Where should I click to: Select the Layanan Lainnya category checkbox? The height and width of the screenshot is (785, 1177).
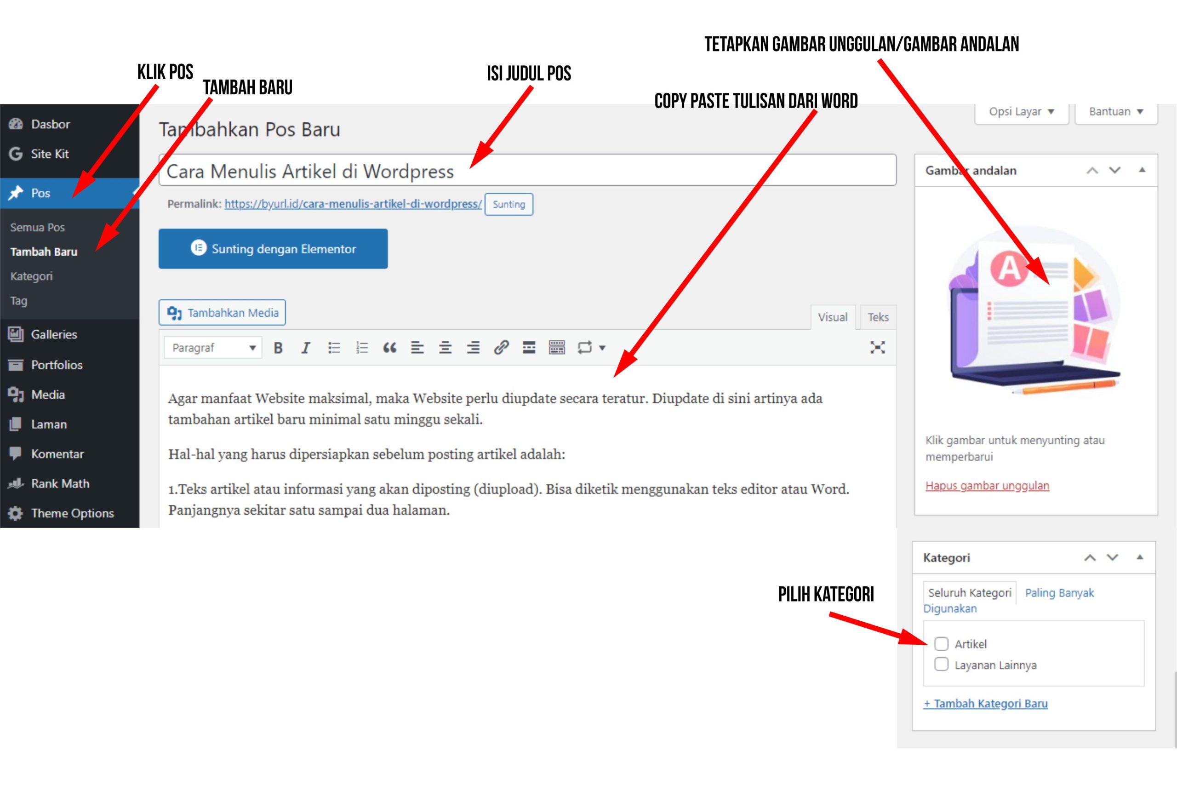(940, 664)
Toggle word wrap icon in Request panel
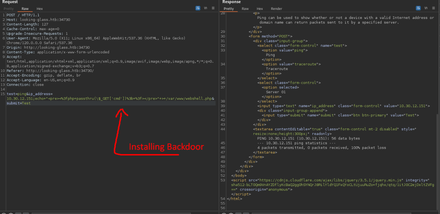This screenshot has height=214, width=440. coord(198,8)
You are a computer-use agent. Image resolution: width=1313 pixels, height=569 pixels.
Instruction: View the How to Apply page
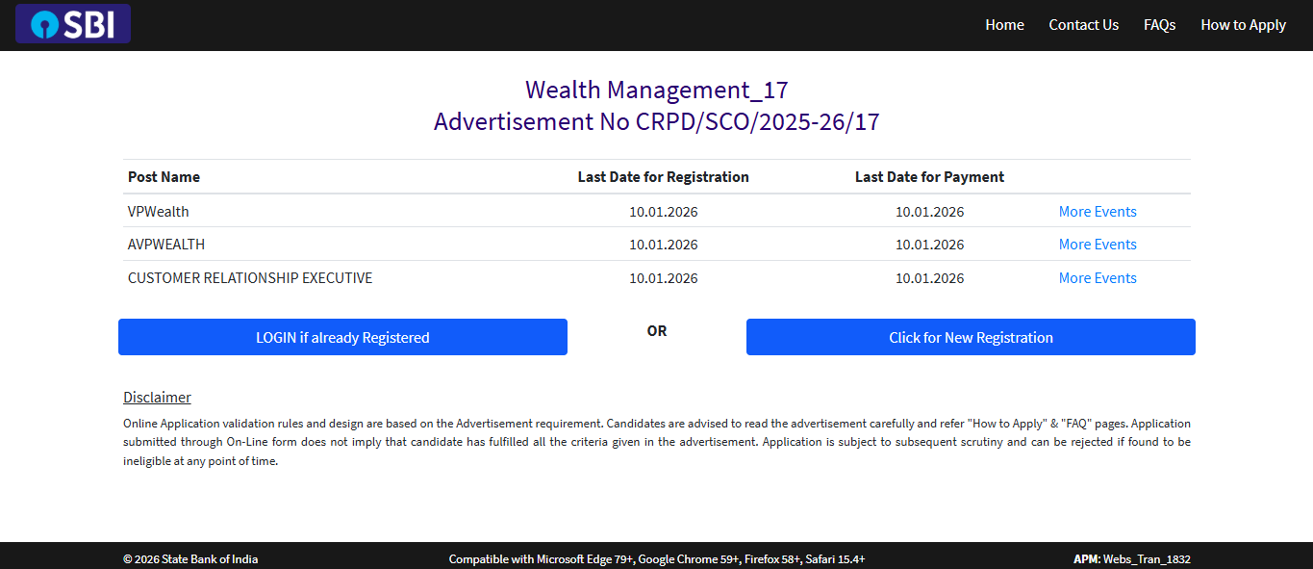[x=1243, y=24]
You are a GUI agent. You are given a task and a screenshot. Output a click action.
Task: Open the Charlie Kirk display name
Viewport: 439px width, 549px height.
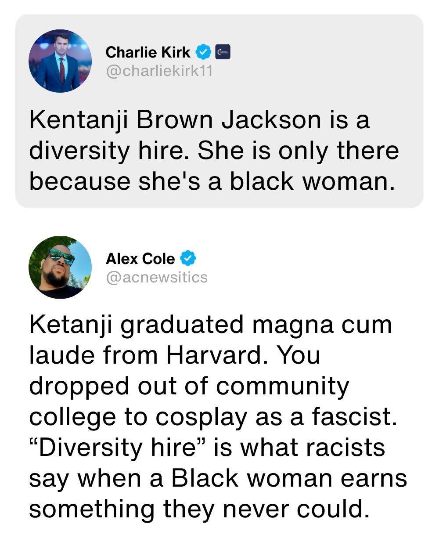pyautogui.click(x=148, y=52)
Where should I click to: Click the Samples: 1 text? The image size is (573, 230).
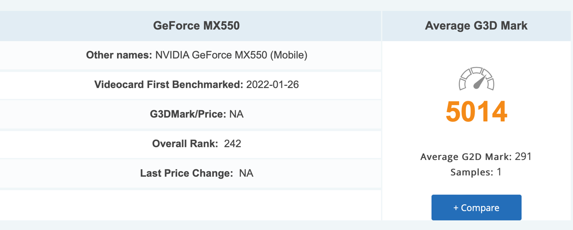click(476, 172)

# # # # # # #

▶ _WHAT YOU NEED TO DO_
All of the material must be repeated exactly in the answer, apart from the pictures.

▶ _SOLUTION TO THE PROBLEM_
Where should I click to: Select the Layanan Lainnya category checkbox? The height and width of the screenshot is (785, 1177).
(940, 664)
Toggle word wrap icon in Request panel
This screenshot has height=214, width=440. coord(198,8)
You are a computer-use agent. Image resolution: width=1313 pixels, height=569 pixels.
Instruction: View the How to Apply page
[x=1243, y=24]
You are a GUI agent. You are given a task and a screenshot. Output a click action.
Task: Open the Charlie Kirk display name
Viewport: 439px width, 549px height.
pyautogui.click(x=148, y=52)
Where should I click to: Click the Samples: 1 text? The image size is (573, 230).
click(476, 172)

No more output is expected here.